**LISTED RECORDS**:
------------------------------------------------------------------------
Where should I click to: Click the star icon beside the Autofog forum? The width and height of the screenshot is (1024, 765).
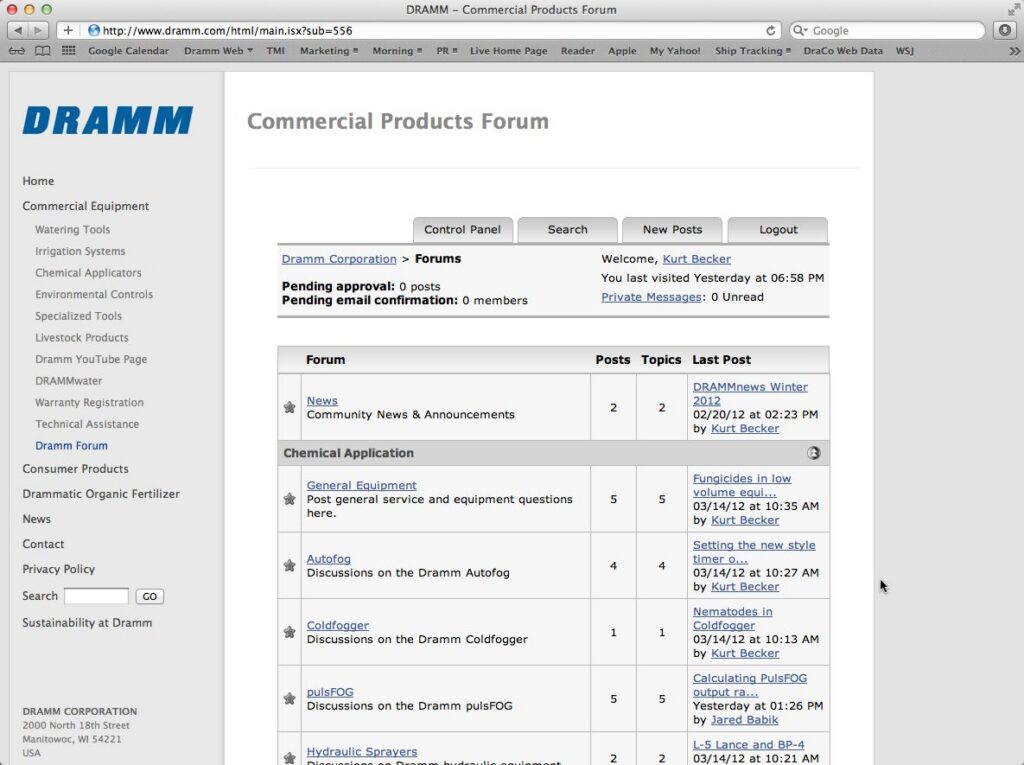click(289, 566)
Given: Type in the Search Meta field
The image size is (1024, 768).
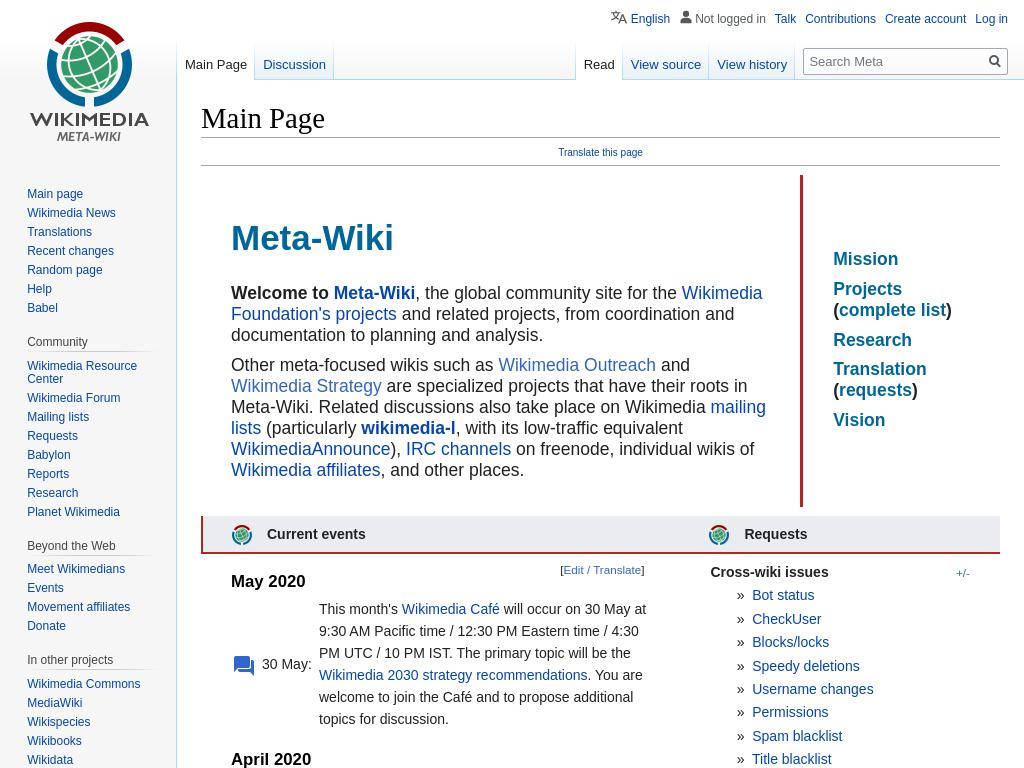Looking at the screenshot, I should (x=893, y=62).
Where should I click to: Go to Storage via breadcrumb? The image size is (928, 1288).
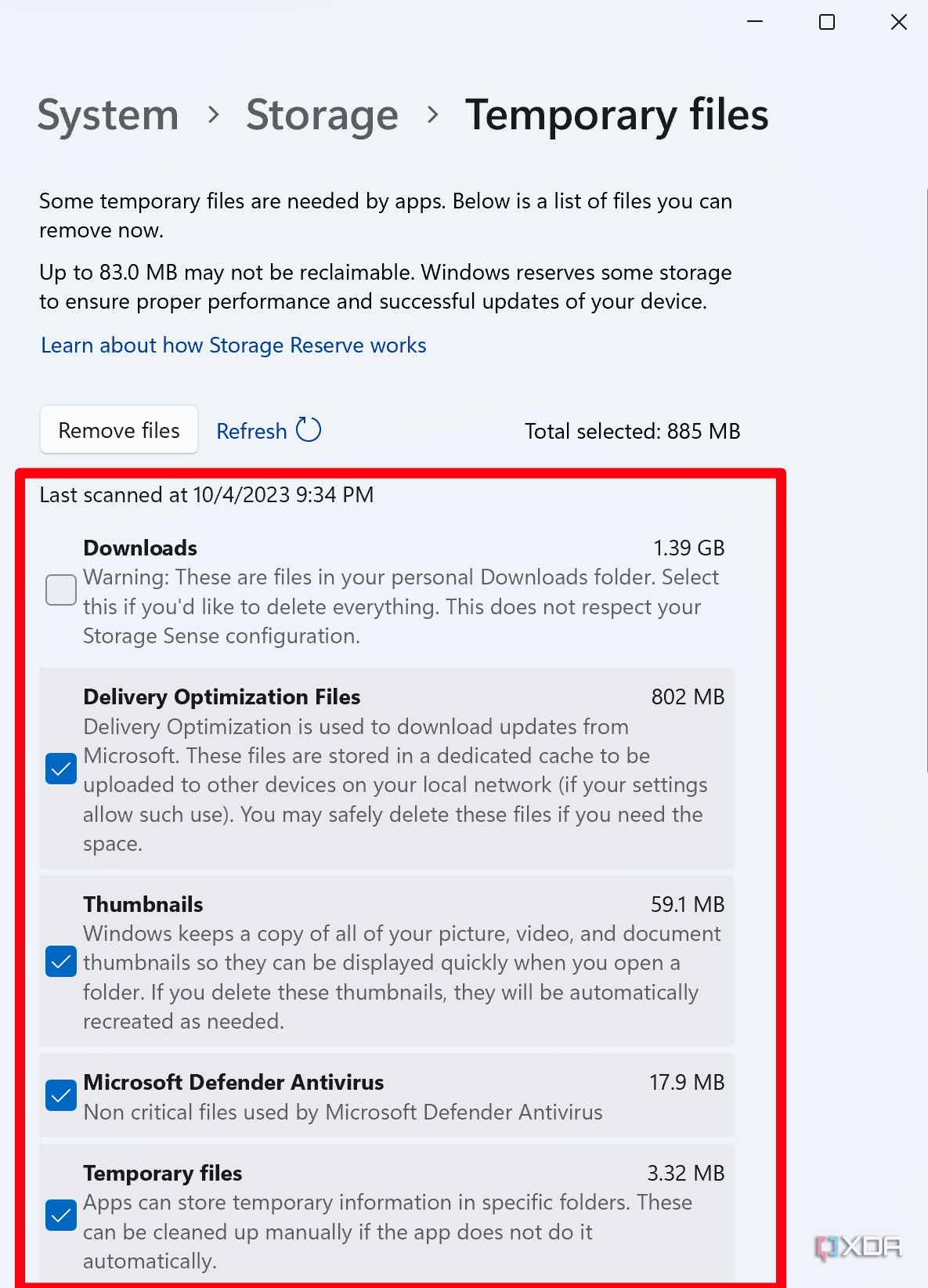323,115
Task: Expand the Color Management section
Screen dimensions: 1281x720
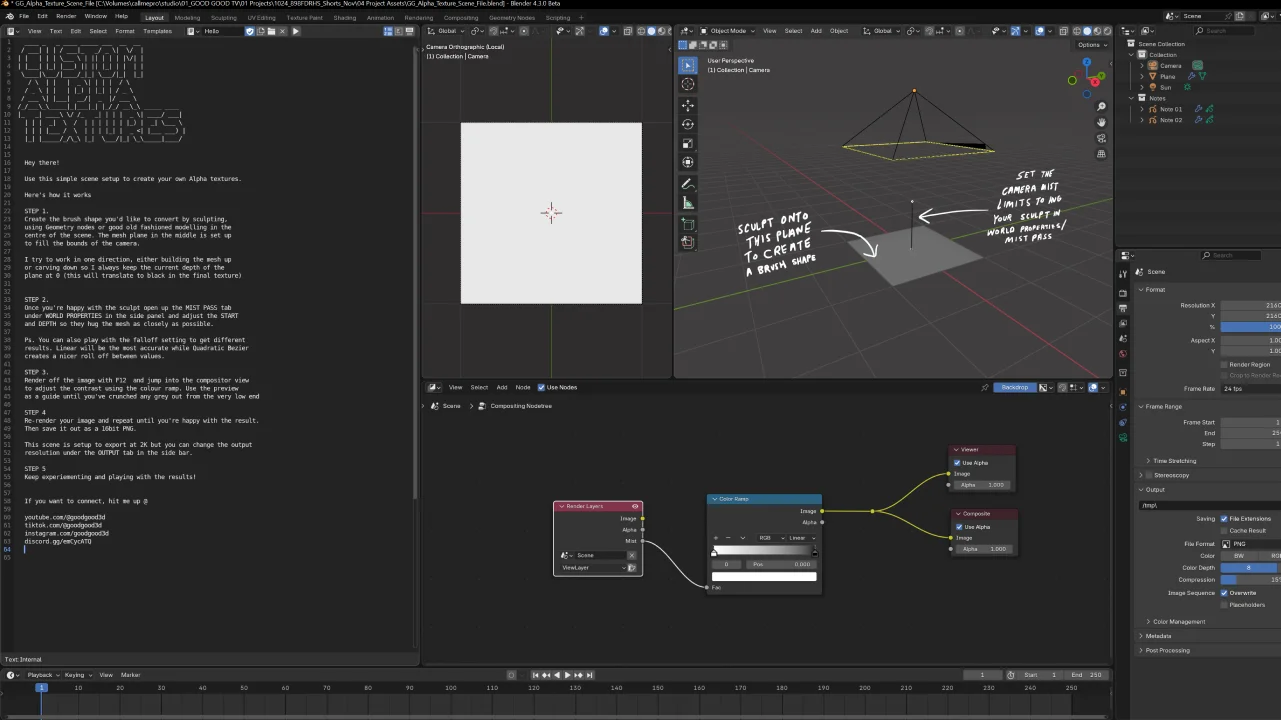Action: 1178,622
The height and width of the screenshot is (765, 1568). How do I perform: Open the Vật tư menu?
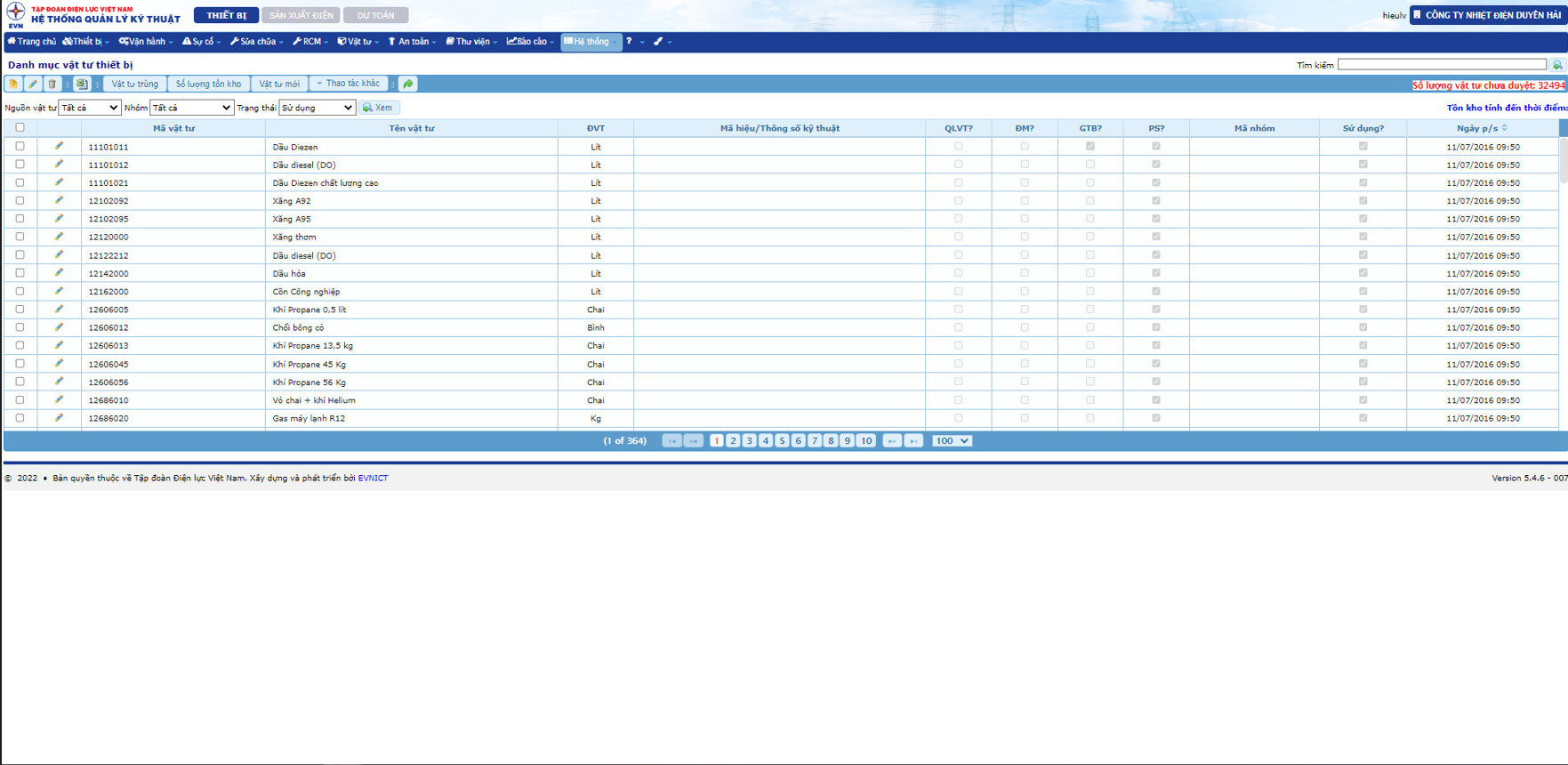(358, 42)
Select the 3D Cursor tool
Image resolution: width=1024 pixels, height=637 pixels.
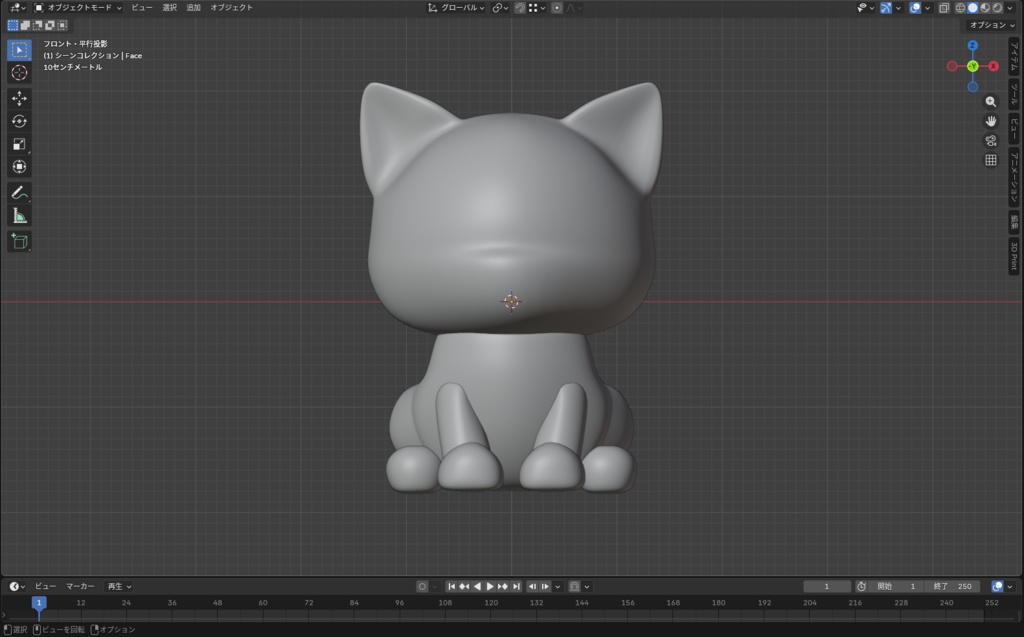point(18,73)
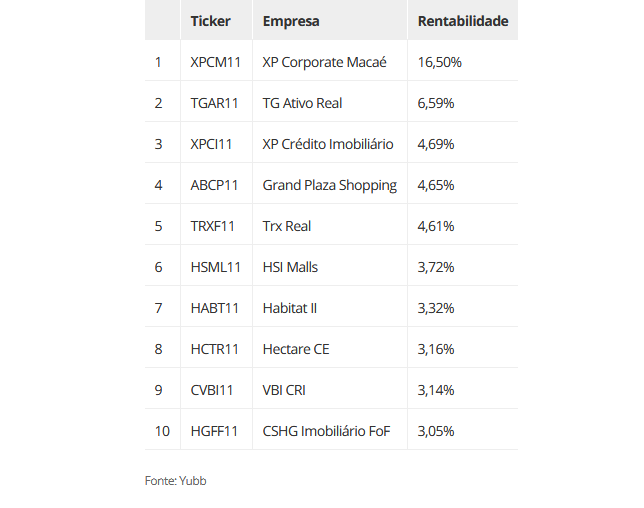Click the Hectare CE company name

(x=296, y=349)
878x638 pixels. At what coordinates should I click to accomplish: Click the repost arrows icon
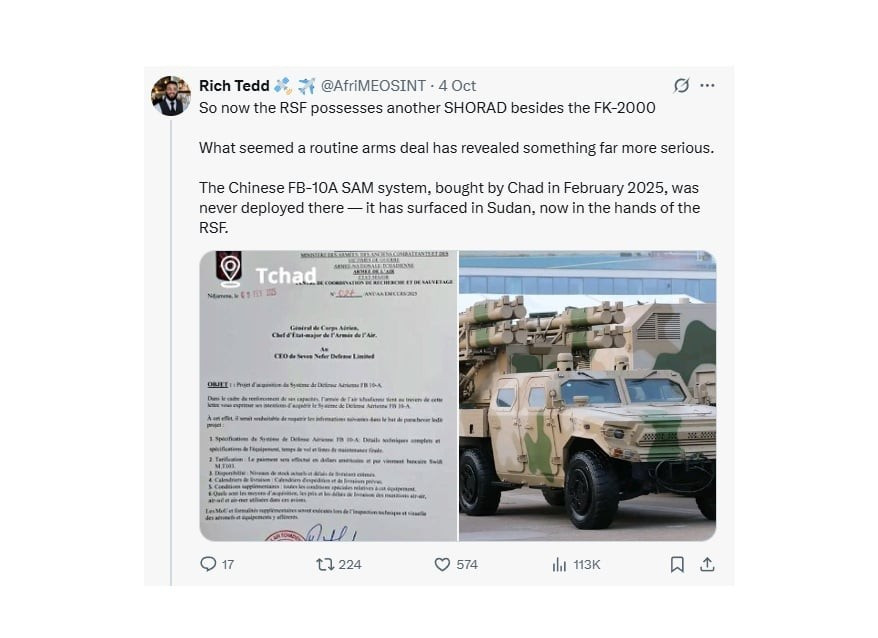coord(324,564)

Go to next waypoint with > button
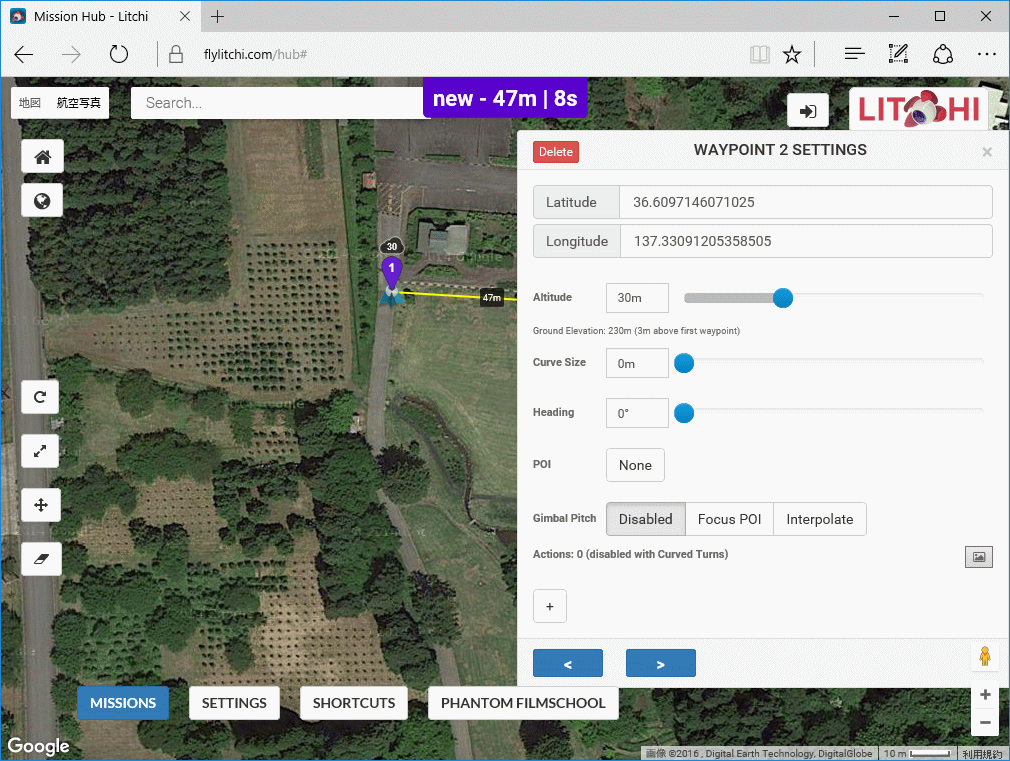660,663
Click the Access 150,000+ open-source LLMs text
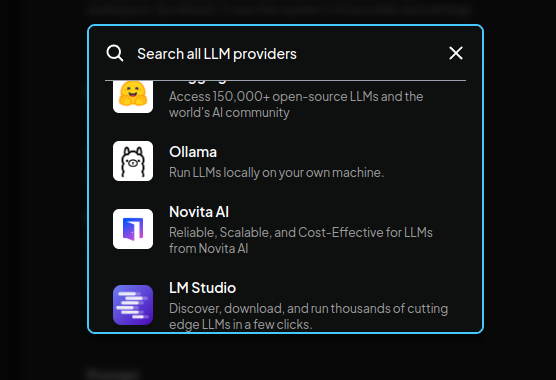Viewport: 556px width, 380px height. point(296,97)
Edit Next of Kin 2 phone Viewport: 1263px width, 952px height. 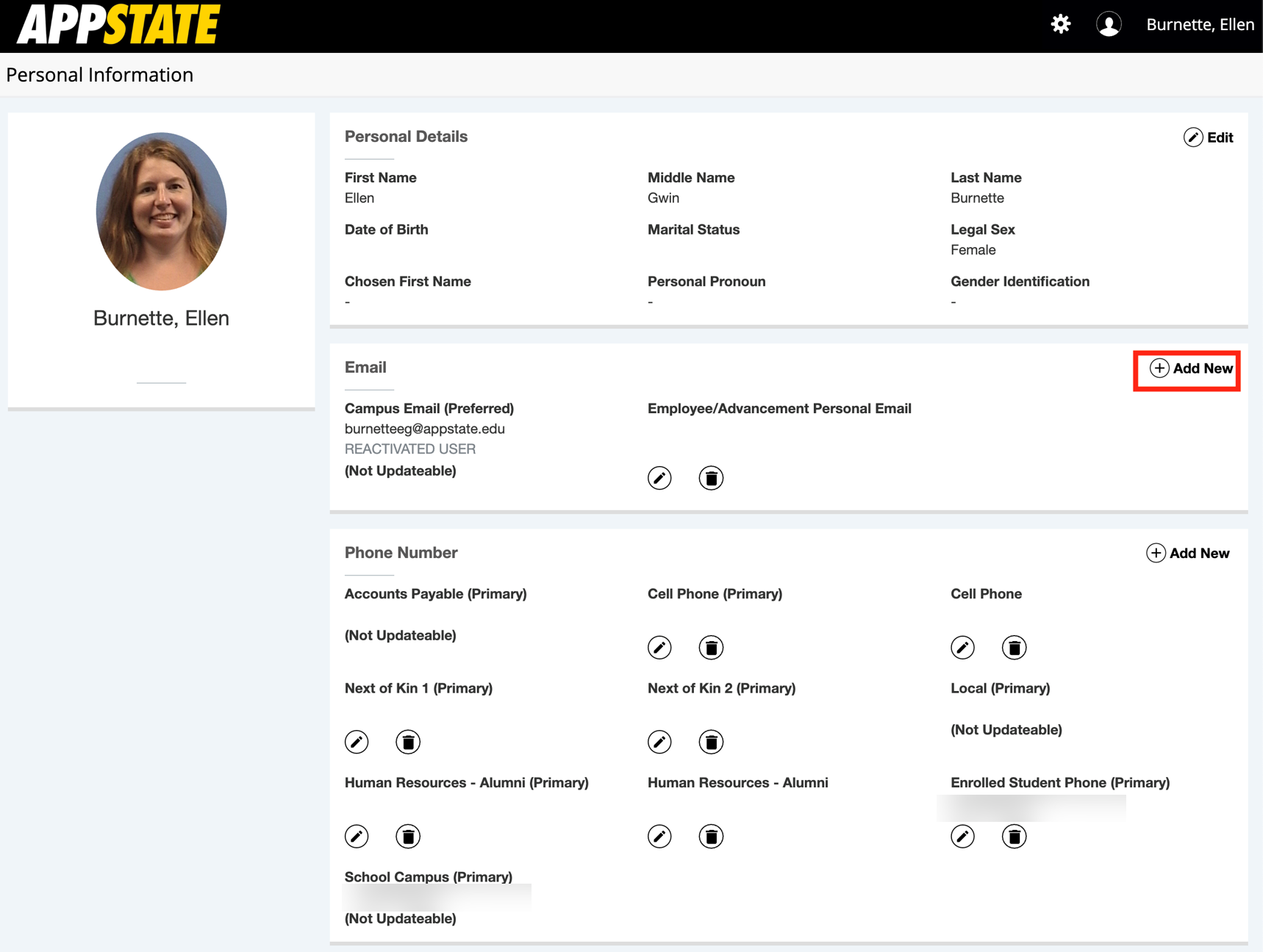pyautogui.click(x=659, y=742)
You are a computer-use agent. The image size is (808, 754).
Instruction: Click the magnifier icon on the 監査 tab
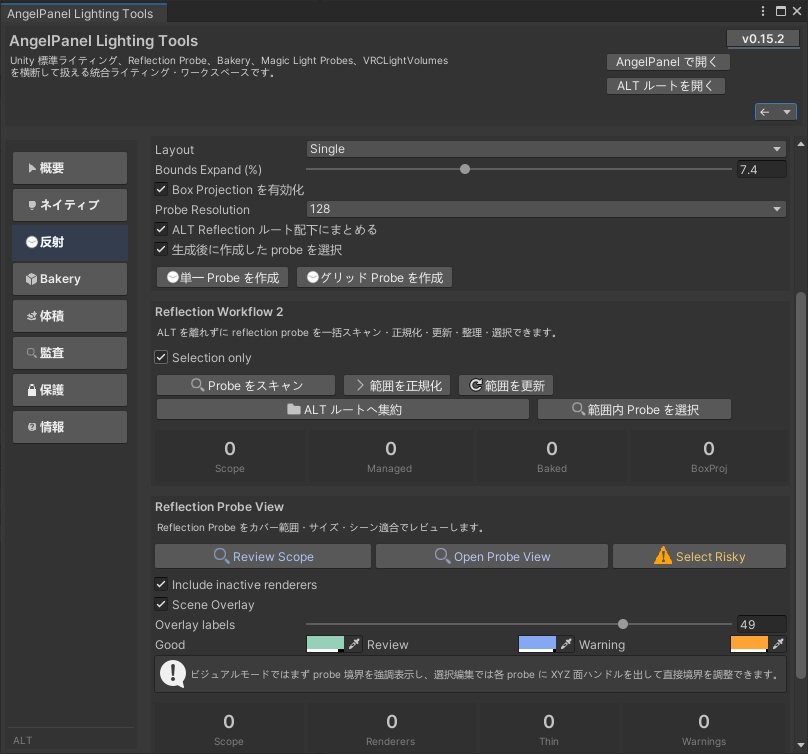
------------------------------------------------------------------------
**ABOUT THIS TASK**: Quote exactly the lines from the one that contains "You are a computer-use" through the end of the listing above, both ends included, leaving out the pictures.

**SOLVED EXERCISE**:
You are a computer-use agent. The image size is (808, 754).
Instruction: Click the magnifier icon on the 監査 tab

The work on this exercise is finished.